[BUG]Not able to apply terraform after deleting a subaccount manually from BTP cockpit

[TieyanFu]

Is there an existing issue for this?

• [X] I have searched the existing issues

What version of the Terraform provider are you using?

1.0.0.rc1

What version of the Terraform CLI are you using?

1.6.6

What type of issue are you facing

bug report

Describe the bug

I tried to go through sample , and run into a rookie mistake. Basically I tried to terraform apply first, the subaccount got created correctly, however the free-tier services are not entitled in my global account, so I tried to delete the subaccount manually in BTP Cockpit (to have a clean slate), however, in my next try terraform reported that my user does not have sufficient authorisation, although the subaccount is indeed created by my user (through Terraform). The error log is following:

time_sleep.wait_a_few_seconds: Refreshing state... [id=2024-01-08T10:24:59Z]
btp_subaccount.project: Refreshing state... [id=0b358f3c-ca9c-4bf4-8e68-061cf270518a]
btp_subaccount_entitlement.hana-hdi-shared: Refreshing state... [id=hana-hdi-shared]
btp_subaccount_role_collection_assignment.subaccount-admins["tieyan.fu@sap.com"]: Refreshing state... [id=0b358f3c-ca9c-4bf4-8e68-061cf270518a,Subaccount Administrator,tieyan.fu@sap.com]
module.cloudfoundry_environment.null_resource.cache_target_environment: Refreshing state... [id=1875508953518508515]
module.cloudfoundry_environment.btp_subaccount_environment_instance.cf: Refreshing state... [id=3A1B91BA-F2BB-4FC4-B1C0-E2852A6AD55F]

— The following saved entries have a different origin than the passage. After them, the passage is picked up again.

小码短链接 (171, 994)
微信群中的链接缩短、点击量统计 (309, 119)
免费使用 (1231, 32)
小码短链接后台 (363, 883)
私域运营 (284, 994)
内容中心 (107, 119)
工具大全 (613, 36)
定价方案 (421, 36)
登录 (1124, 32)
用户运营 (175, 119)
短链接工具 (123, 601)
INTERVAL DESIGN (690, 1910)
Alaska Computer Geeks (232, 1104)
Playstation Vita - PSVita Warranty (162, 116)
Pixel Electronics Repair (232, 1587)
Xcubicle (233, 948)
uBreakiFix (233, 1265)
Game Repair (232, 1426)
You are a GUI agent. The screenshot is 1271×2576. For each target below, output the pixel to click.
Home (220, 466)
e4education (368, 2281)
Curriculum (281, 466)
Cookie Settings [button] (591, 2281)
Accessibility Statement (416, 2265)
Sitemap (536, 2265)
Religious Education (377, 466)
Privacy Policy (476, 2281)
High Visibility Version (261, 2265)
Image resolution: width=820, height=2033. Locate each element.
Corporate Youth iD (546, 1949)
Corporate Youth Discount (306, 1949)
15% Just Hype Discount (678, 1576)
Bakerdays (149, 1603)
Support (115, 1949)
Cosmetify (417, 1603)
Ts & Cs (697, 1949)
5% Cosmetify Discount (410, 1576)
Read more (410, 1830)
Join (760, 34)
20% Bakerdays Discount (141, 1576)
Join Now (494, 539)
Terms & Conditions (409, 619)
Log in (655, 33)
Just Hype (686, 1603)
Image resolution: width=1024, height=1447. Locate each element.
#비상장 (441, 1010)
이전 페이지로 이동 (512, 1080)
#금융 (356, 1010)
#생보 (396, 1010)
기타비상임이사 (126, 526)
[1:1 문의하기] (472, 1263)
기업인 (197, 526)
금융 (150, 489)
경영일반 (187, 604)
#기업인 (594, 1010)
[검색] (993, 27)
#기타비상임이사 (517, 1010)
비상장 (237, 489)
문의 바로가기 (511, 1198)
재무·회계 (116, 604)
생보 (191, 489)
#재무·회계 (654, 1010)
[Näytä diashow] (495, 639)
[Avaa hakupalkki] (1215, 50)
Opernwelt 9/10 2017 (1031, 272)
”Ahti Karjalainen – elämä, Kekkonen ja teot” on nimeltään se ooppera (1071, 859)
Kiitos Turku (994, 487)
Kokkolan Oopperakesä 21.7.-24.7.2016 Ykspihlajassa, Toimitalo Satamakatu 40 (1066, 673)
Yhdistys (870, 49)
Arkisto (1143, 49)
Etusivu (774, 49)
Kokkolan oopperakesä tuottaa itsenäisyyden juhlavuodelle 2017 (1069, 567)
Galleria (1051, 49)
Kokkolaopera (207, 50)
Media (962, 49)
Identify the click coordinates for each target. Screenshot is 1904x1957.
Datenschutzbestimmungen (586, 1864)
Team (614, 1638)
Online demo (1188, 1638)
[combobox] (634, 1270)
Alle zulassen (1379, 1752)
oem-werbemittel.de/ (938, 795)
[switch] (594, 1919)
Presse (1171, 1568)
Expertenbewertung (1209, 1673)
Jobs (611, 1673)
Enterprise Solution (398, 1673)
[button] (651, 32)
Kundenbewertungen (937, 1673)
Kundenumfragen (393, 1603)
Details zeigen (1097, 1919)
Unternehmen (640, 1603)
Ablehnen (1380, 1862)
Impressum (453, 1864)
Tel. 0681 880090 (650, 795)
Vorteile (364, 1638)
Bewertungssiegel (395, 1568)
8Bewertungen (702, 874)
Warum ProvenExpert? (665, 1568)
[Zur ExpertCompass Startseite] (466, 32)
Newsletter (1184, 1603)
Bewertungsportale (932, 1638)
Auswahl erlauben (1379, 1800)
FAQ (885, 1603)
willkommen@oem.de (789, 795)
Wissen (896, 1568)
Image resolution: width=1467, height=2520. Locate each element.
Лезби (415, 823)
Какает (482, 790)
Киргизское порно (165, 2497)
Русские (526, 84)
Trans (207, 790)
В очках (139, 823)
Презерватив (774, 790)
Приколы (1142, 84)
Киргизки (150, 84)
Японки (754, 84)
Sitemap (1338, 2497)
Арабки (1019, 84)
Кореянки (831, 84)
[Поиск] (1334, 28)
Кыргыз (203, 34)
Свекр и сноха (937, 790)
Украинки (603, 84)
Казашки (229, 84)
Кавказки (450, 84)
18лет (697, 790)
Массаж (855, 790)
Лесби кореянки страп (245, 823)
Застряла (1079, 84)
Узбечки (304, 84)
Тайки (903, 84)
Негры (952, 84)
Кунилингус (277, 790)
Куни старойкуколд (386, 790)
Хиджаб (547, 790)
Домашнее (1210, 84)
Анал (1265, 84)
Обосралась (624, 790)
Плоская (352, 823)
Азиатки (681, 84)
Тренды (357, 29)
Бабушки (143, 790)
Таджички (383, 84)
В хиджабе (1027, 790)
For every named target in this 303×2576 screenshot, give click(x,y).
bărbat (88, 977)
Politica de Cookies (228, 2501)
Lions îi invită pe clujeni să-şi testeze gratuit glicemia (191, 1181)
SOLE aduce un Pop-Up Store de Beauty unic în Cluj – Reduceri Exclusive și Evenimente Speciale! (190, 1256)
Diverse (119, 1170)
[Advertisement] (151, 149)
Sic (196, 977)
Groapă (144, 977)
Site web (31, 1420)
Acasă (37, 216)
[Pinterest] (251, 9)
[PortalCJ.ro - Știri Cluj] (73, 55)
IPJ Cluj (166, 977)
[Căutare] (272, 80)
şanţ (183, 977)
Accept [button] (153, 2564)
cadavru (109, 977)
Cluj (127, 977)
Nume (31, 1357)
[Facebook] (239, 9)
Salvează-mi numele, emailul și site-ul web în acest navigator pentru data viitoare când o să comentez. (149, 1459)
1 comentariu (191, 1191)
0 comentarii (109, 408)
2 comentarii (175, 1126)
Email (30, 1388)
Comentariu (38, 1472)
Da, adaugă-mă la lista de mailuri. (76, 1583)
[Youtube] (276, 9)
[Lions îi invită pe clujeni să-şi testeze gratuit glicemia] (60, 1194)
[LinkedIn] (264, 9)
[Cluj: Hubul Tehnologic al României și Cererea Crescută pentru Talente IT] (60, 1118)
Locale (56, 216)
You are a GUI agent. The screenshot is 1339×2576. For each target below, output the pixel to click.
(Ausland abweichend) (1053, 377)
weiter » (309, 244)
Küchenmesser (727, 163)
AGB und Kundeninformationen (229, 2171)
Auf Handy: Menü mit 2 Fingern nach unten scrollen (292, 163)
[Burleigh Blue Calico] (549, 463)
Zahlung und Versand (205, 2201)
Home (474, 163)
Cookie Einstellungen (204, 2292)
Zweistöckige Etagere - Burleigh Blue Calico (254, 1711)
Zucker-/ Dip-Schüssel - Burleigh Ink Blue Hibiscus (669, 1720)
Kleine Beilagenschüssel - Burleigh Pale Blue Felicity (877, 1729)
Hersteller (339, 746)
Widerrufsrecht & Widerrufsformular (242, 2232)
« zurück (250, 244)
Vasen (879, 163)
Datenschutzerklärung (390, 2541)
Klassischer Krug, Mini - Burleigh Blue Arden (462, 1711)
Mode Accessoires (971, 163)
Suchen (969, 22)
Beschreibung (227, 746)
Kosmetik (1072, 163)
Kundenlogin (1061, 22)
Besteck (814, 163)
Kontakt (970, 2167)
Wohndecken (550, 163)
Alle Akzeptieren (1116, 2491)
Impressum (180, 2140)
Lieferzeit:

Note: Objects have changed outside of Terraform

Terraform detected the following changes made outside of Terraform since the last "terraform apply" which may have affected this plan:

  # btp_subaccount.project has been deleted
  - resource "btp_subaccount" "project" {
      - id            = "0b358f3c-ca9c-4bf4-8e68-061cf270518a" -> null
        name          = "d049740-terraform"
        # (9 unchanged attributes hidden)
    }

Unless you have made equivalent changes to your configuration, or ignored the relevant attributes using ignore_changes, the following plan may include actions to undo or respond to these changes.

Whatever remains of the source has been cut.